El Ouaamari A, Baroukh N, Martens GA, Lebrun P, Pipeleers D, van Obberghen E - Diabetes (2008)

Bottom Line: We found that miR-375 directly targets PDK1 and reduces its protein level, resulting in decreased glucose-stimulatory action on insulin gene expression and DNA synthesis.Finally, miR-375 expression was found to be decreased in fed diabetic GK rat islets.The effects of glucose on miR-375 are compatible with the idea that miR-375 is involved in glucose regulation of insulin gene expression and beta-cell growth.

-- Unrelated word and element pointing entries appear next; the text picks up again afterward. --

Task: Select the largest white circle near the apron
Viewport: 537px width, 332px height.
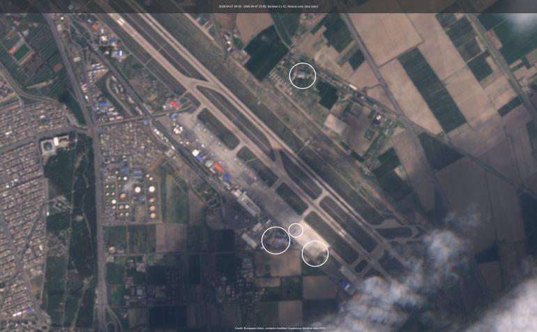Action: (276, 239)
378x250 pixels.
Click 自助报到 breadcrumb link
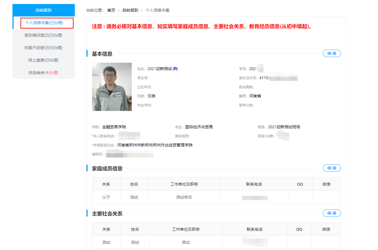[x=130, y=10]
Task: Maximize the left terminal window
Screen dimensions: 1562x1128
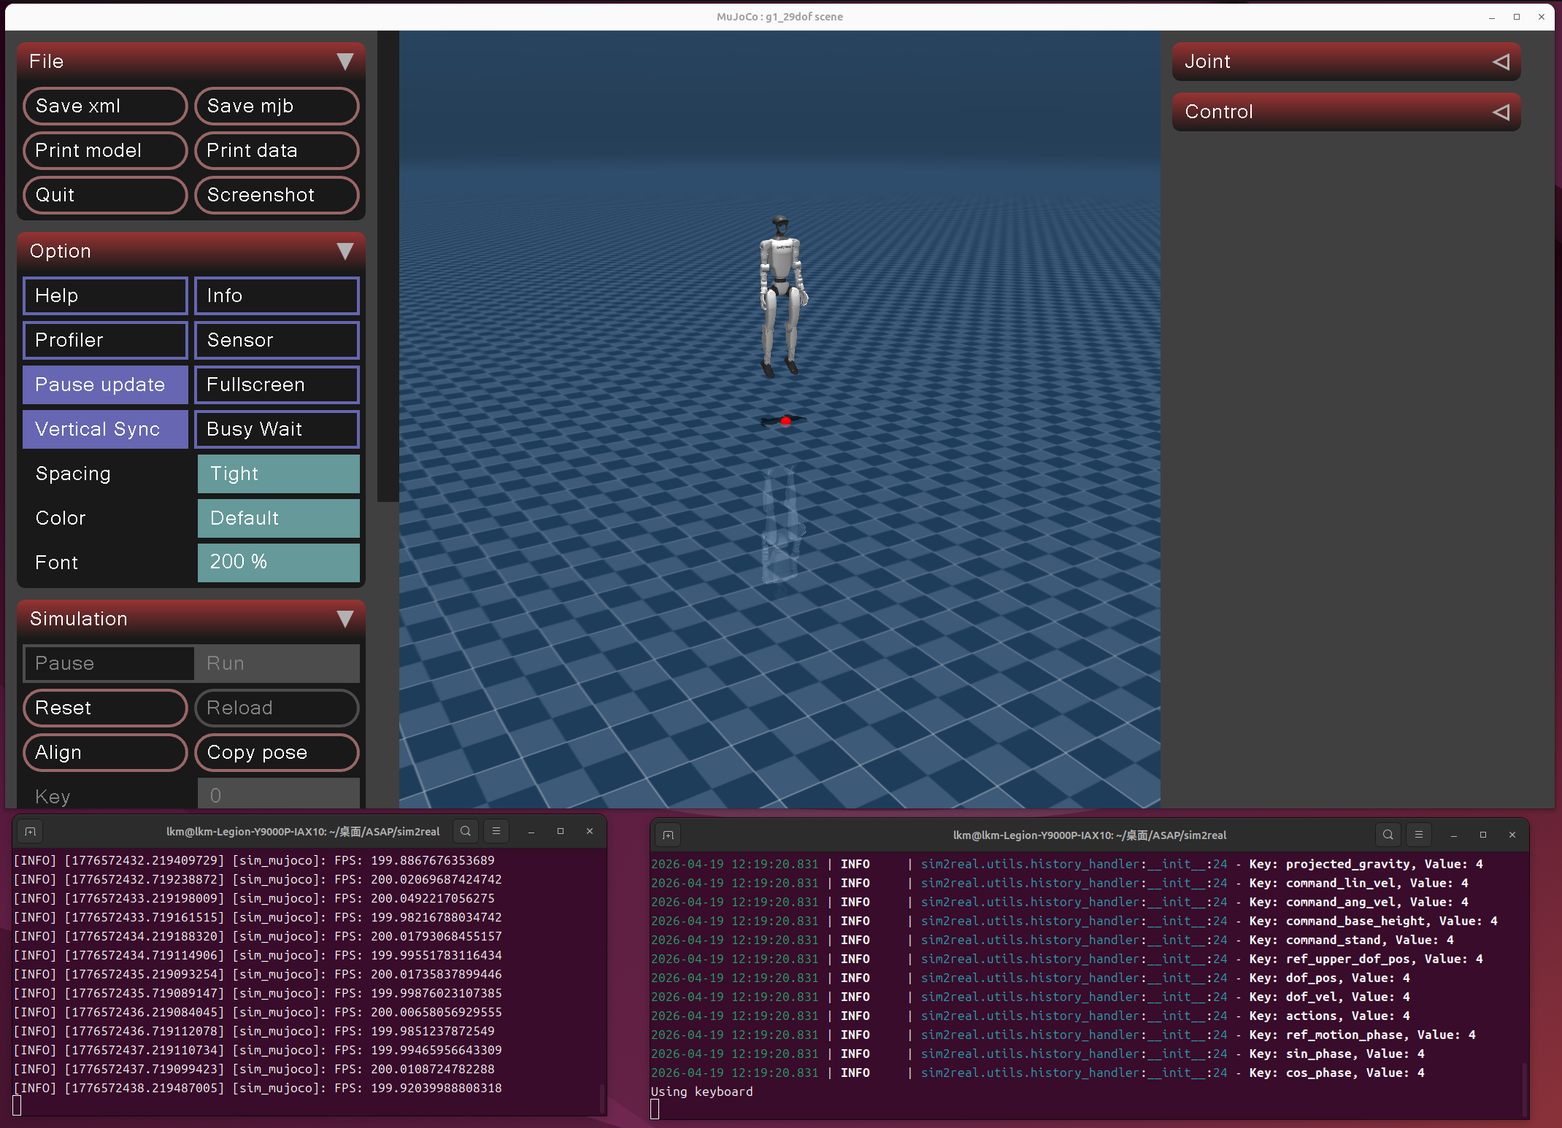Action: [561, 831]
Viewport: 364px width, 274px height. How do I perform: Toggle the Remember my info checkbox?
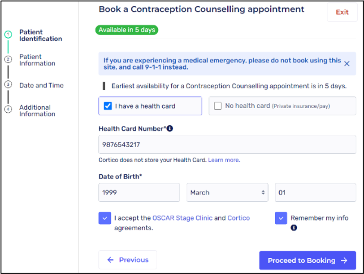click(281, 218)
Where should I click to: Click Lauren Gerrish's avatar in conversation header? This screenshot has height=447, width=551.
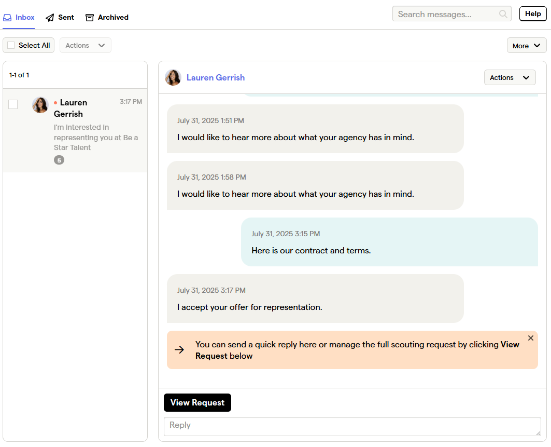173,77
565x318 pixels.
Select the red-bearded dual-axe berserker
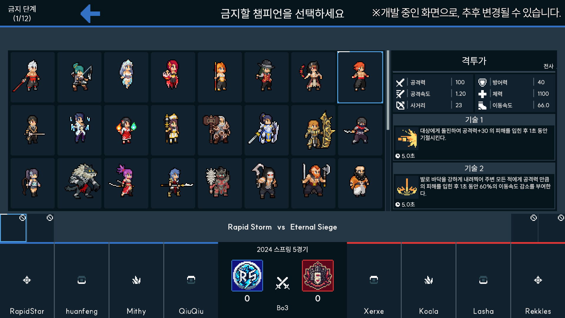tap(313, 183)
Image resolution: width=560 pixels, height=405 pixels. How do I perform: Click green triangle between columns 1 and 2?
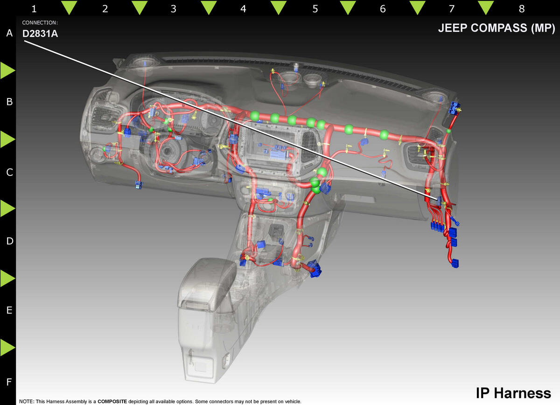click(x=70, y=7)
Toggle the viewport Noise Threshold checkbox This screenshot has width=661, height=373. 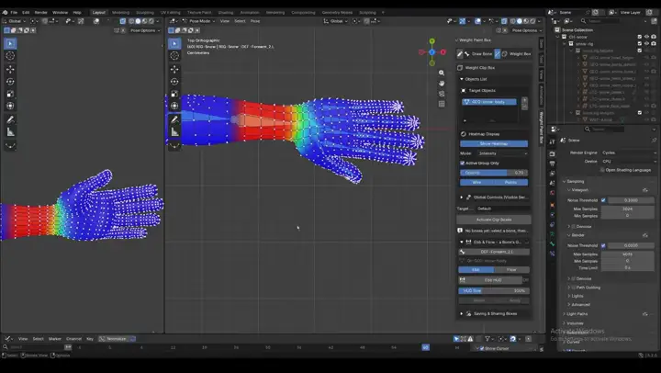[x=603, y=200]
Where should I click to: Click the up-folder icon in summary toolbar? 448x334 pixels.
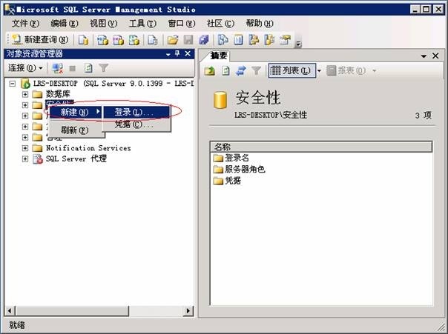(x=210, y=70)
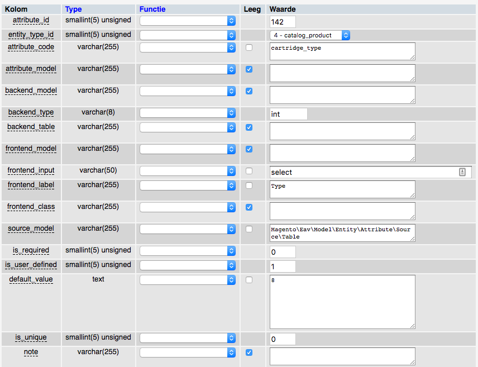478x367 pixels.
Task: Open the Functie dropdown for is_unique
Action: 187,338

View Article: PubMed Central - PubMed

Affiliation: Institut National de la Santé et de la Recherche Médicale, U907, Nice, France.

ABSTRACT

Objective: MicroRNAs are short, noncoding RNAs that regulate gene expression. We hypothesized that the phosphatidylinositol 3-kinase (PI 3-kinase) cascade known to be important in beta-cell physiology could be regulated by microRNAs. Here, we focused on the pancreas-specific miR-375 as a potential regulator of its predicted target 3'-phosphoinositide-dependent protein kinase-1 (PDK1), and we analyzed its implication in the response of insulin-producing cells to elevation of glucose levels.

Research design and methods: We used insulinoma-1E cells to analyze the effects of miR-375 on PDK1 protein level and downstream signaling using Western blotting, glucose-induced insulin gene expression using quantitative RT-PCR, and DNA synthesis by measuring thymidine incorporation. Moreover, we analyzed the effect of glucose on miR-375 expression in both INS-1E cells and primary rat islets. Finally, miR-375 expression in isolated islets was analyzed in diabetic Goto-Kakizaki (GK) rats.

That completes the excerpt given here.